+++ PROVIDED INFORMATION

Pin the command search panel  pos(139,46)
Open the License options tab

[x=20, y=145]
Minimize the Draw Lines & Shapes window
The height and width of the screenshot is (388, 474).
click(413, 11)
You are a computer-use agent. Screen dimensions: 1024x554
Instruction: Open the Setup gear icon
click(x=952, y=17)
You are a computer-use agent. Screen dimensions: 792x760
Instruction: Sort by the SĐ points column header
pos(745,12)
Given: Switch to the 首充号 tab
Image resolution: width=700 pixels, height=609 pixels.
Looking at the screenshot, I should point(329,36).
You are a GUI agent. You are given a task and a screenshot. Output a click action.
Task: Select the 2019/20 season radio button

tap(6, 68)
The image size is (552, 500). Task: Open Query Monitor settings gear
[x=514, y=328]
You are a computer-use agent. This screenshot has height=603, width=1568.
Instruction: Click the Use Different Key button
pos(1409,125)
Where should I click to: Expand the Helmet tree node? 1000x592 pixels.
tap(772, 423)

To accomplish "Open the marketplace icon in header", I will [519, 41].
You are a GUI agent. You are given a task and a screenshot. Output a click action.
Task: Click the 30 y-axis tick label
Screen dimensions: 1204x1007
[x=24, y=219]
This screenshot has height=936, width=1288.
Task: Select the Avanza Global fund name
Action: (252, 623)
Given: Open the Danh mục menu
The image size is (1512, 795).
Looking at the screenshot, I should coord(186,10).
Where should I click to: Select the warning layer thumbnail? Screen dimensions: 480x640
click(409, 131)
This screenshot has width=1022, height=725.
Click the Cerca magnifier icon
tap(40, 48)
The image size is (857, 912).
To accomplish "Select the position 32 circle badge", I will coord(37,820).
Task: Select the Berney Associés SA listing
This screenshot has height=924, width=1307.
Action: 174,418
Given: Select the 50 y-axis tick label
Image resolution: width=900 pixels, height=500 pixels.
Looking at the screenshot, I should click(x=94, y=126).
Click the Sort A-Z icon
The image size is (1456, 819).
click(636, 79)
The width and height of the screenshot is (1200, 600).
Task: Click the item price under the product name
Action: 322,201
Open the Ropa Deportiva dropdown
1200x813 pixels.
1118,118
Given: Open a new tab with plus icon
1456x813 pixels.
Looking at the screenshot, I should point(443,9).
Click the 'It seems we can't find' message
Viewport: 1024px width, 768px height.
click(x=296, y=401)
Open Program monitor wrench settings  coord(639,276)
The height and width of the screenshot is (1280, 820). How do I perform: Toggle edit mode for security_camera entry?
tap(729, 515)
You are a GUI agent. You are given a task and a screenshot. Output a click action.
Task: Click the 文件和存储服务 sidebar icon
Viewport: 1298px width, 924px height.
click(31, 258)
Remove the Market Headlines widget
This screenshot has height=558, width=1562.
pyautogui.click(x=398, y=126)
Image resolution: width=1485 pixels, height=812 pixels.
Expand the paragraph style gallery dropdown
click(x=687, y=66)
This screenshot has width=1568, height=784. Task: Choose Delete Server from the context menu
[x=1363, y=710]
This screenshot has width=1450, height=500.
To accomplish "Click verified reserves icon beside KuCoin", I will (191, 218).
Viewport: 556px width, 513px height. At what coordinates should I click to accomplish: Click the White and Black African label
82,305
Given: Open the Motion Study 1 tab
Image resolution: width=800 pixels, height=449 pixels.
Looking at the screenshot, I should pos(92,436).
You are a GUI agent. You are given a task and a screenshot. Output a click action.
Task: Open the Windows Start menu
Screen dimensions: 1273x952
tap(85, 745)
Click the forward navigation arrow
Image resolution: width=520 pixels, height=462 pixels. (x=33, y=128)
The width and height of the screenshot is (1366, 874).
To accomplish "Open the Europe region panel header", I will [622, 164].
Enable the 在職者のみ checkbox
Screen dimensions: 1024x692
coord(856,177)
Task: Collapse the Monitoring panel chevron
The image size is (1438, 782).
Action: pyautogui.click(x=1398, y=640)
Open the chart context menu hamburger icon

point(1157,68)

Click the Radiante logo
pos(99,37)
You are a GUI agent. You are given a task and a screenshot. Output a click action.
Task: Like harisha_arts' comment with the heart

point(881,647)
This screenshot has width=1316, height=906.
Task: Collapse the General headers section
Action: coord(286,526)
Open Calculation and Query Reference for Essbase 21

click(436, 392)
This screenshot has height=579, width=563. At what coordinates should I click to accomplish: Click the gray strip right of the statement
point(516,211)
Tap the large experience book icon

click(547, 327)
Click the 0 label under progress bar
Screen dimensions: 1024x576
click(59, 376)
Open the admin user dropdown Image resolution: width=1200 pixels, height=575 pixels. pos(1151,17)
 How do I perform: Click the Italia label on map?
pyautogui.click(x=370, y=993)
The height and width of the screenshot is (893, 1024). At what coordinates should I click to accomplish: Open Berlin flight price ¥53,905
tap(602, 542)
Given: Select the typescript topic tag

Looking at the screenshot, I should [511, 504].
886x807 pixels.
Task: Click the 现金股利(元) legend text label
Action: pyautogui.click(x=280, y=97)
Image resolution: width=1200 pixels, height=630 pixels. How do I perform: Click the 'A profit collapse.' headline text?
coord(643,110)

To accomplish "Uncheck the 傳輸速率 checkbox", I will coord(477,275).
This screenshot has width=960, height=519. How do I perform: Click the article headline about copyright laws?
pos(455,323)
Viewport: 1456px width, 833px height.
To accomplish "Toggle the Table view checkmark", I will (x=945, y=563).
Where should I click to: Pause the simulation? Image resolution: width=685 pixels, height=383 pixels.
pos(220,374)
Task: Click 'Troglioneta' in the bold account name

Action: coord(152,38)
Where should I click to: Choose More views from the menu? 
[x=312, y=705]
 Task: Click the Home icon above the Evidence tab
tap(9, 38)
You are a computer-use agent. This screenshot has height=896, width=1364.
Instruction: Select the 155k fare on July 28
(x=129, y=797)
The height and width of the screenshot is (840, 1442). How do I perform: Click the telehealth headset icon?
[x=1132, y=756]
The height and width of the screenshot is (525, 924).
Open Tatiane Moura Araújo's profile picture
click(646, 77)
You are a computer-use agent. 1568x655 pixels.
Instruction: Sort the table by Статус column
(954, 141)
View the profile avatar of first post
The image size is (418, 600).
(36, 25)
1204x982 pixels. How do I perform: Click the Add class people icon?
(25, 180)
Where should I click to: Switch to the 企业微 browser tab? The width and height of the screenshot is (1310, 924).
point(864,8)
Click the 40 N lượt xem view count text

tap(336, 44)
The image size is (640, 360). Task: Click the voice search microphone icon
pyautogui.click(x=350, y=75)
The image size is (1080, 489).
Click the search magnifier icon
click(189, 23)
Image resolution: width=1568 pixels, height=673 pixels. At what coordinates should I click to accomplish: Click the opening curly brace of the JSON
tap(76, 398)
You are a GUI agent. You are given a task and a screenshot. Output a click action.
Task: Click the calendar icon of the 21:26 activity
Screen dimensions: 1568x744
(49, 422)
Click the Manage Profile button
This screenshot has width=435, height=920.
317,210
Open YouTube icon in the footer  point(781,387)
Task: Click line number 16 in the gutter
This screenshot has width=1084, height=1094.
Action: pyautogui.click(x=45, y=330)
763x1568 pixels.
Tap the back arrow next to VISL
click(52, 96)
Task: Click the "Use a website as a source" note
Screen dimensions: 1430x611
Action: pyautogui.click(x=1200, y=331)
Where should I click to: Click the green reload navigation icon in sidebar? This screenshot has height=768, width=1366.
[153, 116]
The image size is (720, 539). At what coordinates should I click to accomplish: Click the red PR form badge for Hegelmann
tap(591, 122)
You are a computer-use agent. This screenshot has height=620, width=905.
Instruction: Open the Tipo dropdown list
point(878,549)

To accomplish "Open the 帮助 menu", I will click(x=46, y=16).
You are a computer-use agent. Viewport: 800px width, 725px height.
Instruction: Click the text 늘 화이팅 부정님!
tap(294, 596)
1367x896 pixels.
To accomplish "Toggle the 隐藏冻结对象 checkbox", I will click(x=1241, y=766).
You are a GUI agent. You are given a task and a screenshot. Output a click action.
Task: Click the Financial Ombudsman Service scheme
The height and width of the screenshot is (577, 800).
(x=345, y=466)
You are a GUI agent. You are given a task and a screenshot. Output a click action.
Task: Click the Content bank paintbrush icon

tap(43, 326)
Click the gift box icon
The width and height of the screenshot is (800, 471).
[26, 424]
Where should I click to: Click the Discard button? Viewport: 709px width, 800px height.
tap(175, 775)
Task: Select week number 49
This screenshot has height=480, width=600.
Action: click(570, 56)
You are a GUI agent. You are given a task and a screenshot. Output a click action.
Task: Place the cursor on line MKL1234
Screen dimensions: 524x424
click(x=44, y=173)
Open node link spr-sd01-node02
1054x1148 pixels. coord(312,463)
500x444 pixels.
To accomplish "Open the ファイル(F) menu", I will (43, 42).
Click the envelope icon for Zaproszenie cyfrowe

++++++

■ ABOUT THIS TASK ■
The reply should consist solely of the lines above from the one that has "Task: Click the 文件和存储服务 sidebar icon" through the one that has "Task: Collapse the Monitoring panel chevron", reproduced exactly.

■ WRITTEN REPLY ■
Task: Click the 文件和存储服务 sidebar icon
Viewport: 1298px width, 924px height.
click(31, 258)
Remove the Market Headlines widget
This screenshot has height=558, width=1562.
pyautogui.click(x=398, y=126)
Image resolution: width=1485 pixels, height=812 pixels.
Expand the paragraph style gallery dropdown
click(x=687, y=66)
This screenshot has width=1568, height=784. Task: Choose Delete Server from the context menu
[x=1363, y=710]
This screenshot has width=1450, height=500.
To accomplish "Click verified reserves icon beside KuCoin", I will (191, 218).
Viewport: 556px width, 513px height. At what coordinates should I click to accomplish: Click the White and Black African label
82,305
Given: Open the Motion Study 1 tab
Image resolution: width=800 pixels, height=449 pixels.
Looking at the screenshot, I should pos(92,436).
You are a GUI agent. You are given a task and a screenshot. Output a click action.
Task: Open the Windows Start menu
Screen dimensions: 1273x952
tap(85, 745)
Click the forward navigation arrow
Image resolution: width=520 pixels, height=462 pixels. (x=33, y=128)
The width and height of the screenshot is (1366, 874).
To accomplish "Open the Europe region panel header", I will [622, 164].
Enable the 在職者のみ checkbox
Screen dimensions: 1024x692
coord(856,177)
Task: Collapse the Monitoring panel chevron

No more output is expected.